Work instruction -> Restate every line of the material, word for word.

Data for this task ->

──────────────────────────────

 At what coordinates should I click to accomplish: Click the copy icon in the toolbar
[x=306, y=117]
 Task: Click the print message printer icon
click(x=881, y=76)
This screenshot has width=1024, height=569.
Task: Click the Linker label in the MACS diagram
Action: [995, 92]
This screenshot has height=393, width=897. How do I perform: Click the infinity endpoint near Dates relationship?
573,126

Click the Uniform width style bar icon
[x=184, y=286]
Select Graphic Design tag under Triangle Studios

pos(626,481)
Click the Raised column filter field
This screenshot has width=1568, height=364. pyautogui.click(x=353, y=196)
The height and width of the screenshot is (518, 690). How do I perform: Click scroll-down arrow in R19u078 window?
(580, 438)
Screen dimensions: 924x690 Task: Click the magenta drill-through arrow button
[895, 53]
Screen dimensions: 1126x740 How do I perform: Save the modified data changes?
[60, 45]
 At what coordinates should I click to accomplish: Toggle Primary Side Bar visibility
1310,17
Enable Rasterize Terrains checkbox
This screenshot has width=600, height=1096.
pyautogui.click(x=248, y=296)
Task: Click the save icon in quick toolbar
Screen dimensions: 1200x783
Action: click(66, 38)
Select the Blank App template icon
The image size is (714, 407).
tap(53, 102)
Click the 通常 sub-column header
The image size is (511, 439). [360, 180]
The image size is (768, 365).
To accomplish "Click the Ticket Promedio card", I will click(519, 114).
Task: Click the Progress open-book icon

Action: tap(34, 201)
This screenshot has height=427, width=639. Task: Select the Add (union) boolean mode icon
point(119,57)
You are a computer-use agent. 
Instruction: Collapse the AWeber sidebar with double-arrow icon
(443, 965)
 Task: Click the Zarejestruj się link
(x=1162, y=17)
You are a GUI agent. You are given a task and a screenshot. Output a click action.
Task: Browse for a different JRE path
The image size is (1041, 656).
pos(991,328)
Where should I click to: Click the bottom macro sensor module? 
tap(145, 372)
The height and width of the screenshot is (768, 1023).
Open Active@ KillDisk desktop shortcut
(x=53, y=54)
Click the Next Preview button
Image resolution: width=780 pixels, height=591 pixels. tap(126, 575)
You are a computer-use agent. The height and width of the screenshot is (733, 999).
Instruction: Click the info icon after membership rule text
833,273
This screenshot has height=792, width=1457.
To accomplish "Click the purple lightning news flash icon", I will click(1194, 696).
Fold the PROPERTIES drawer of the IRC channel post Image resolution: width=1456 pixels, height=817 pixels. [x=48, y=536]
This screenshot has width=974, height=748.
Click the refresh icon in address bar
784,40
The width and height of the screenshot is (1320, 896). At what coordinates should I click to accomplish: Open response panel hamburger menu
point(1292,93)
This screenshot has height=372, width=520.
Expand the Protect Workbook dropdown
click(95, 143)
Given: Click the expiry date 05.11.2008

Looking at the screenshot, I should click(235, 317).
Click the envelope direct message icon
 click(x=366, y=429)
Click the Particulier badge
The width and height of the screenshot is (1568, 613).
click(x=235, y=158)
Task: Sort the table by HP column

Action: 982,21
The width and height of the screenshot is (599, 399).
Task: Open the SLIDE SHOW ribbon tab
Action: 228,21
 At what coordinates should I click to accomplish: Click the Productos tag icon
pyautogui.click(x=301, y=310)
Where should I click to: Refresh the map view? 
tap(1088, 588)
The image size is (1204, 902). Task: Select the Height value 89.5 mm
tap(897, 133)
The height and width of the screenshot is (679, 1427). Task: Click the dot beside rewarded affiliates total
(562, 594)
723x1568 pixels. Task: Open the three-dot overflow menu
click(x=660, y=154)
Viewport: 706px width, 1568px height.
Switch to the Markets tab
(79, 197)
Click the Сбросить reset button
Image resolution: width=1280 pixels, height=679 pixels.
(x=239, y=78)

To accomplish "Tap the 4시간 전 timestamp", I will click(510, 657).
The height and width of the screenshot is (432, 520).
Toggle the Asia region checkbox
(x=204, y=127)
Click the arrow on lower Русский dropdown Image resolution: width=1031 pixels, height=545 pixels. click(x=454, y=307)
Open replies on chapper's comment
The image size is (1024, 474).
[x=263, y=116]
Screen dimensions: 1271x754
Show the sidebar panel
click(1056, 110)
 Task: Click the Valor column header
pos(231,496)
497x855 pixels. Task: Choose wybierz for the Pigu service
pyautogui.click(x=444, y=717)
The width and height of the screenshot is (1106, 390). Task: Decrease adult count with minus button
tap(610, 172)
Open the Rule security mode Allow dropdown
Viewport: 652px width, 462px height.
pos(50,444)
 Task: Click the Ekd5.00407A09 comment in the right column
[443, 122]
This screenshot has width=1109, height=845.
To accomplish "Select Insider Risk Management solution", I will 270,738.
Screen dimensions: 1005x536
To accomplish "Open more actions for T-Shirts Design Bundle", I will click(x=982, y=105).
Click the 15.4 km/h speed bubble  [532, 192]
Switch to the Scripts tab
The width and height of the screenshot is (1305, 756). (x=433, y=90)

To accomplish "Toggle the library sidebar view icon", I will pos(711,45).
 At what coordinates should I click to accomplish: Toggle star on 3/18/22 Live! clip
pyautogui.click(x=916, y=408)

──────────────────────────────

Answer to this problem ->
 At what coordinates should I click to accomplish: Click the copy icon in the toolbar
[x=306, y=117]
 Task: Click the print message printer icon
click(x=881, y=76)
This screenshot has width=1024, height=569.
Task: Click the Linker label in the MACS diagram
Action: [995, 92]
This screenshot has height=393, width=897. How do I perform: Click the infinity endpoint near Dates relationship?
573,126

Click the Uniform width style bar icon
[x=184, y=286]
Select Graphic Design tag under Triangle Studios

pos(626,481)
Click the Raised column filter field
This screenshot has width=1568, height=364. pyautogui.click(x=353, y=196)
The height and width of the screenshot is (518, 690). How do I perform: Click scroll-down arrow in R19u078 window?
(580, 438)
Screen dimensions: 924x690 Task: Click the magenta drill-through arrow button
[895, 53]
Screen dimensions: 1126x740 How do I perform: Save the modified data changes?
[60, 45]
 At what coordinates should I click to accomplish: Toggle Primary Side Bar visibility
1310,17
Enable Rasterize Terrains checkbox
This screenshot has width=600, height=1096.
pyautogui.click(x=248, y=296)
Task: Click the save icon in quick toolbar
Screen dimensions: 1200x783
Action: click(66, 38)
Select the Blank App template icon
The image size is (714, 407).
tap(53, 102)
Click the 通常 sub-column header
The image size is (511, 439). [360, 180]
The image size is (768, 365).
To accomplish "Click the Ticket Promedio card", I will click(519, 114).
Task: Click the Progress open-book icon

Action: tap(34, 201)
This screenshot has height=427, width=639. Task: Select the Add (union) boolean mode icon
point(119,57)
You are a computer-use agent. 
Instruction: Collapse the AWeber sidebar with double-arrow icon
(443, 965)
 Task: Click the Zarejestruj się link
(x=1162, y=17)
You are a GUI agent. You are given a task and a screenshot. Output a click action.
Task: Browse for a different JRE path
The image size is (1041, 656).
pos(991,328)
Where should I click to: Click the bottom macro sensor module? 
tap(145, 372)
The height and width of the screenshot is (768, 1023).
Open Active@ KillDisk desktop shortcut
(x=53, y=54)
Click the Next Preview button
Image resolution: width=780 pixels, height=591 pixels. tap(126, 575)
You are a computer-use agent. The height and width of the screenshot is (733, 999).
Instruction: Click the info icon after membership rule text
833,273
This screenshot has height=792, width=1457.
To accomplish "Click the purple lightning news flash icon", I will click(1194, 696).
Fold the PROPERTIES drawer of the IRC channel post Image resolution: width=1456 pixels, height=817 pixels. [x=48, y=536]
This screenshot has width=974, height=748.
Click the refresh icon in address bar
784,40
The width and height of the screenshot is (1320, 896). At what coordinates should I click to accomplish: Open response panel hamburger menu
point(1292,93)
This screenshot has height=372, width=520.
Expand the Protect Workbook dropdown
click(95, 143)
Given: Click the expiry date 05.11.2008

Looking at the screenshot, I should click(235, 317).
Click the envelope direct message icon
 click(x=366, y=429)
Click the Particulier badge
The width and height of the screenshot is (1568, 613).
click(x=235, y=158)
Task: Sort the table by HP column

Action: 982,21
The width and height of the screenshot is (599, 399).
Task: Open the SLIDE SHOW ribbon tab
Action: 228,21
 At what coordinates should I click to accomplish: Click the Productos tag icon
pyautogui.click(x=301, y=310)
Where should I click to: Refresh the map view? 
tap(1088, 588)
The image size is (1204, 902). Task: Select the Height value 89.5 mm
tap(897, 133)
The height and width of the screenshot is (679, 1427). Task: Click the dot beside rewarded affiliates total
(562, 594)
723x1568 pixels. Task: Open the three-dot overflow menu
click(x=660, y=154)
Viewport: 706px width, 1568px height.
Switch to the Markets tab
(79, 197)
Click the Сбросить reset button
Image resolution: width=1280 pixels, height=679 pixels.
(x=239, y=78)

To accomplish "Tap the 4시간 전 timestamp", I will click(510, 657).
The height and width of the screenshot is (432, 520).
Toggle the Asia region checkbox
(x=204, y=127)
Click the arrow on lower Русский dropdown Image resolution: width=1031 pixels, height=545 pixels. click(x=454, y=307)
Open replies on chapper's comment
The image size is (1024, 474).
[x=263, y=116]
Screen dimensions: 1271x754
Show the sidebar panel
click(1056, 110)
 Task: Click the Valor column header
pos(231,496)
497x855 pixels. Task: Choose wybierz for the Pigu service
pyautogui.click(x=444, y=717)
The width and height of the screenshot is (1106, 390). Task: Decrease adult count with minus button
tap(610, 172)
Open the Rule security mode Allow dropdown
Viewport: 652px width, 462px height.
pos(50,444)
 Task: Click the Ekd5.00407A09 comment in the right column
[443, 122]
This screenshot has width=1109, height=845.
To accomplish "Select Insider Risk Management solution", I will 270,738.
Screen dimensions: 1005x536
To accomplish "Open more actions for T-Shirts Design Bundle", I will click(x=982, y=105).
Click the 15.4 km/h speed bubble  [532, 192]
Switch to the Scripts tab
The width and height of the screenshot is (1305, 756). (x=433, y=90)

To accomplish "Toggle the library sidebar view icon", I will pos(711,45).
 At what coordinates should I click to accomplish: Toggle star on 3/18/22 Live! clip
pyautogui.click(x=916, y=408)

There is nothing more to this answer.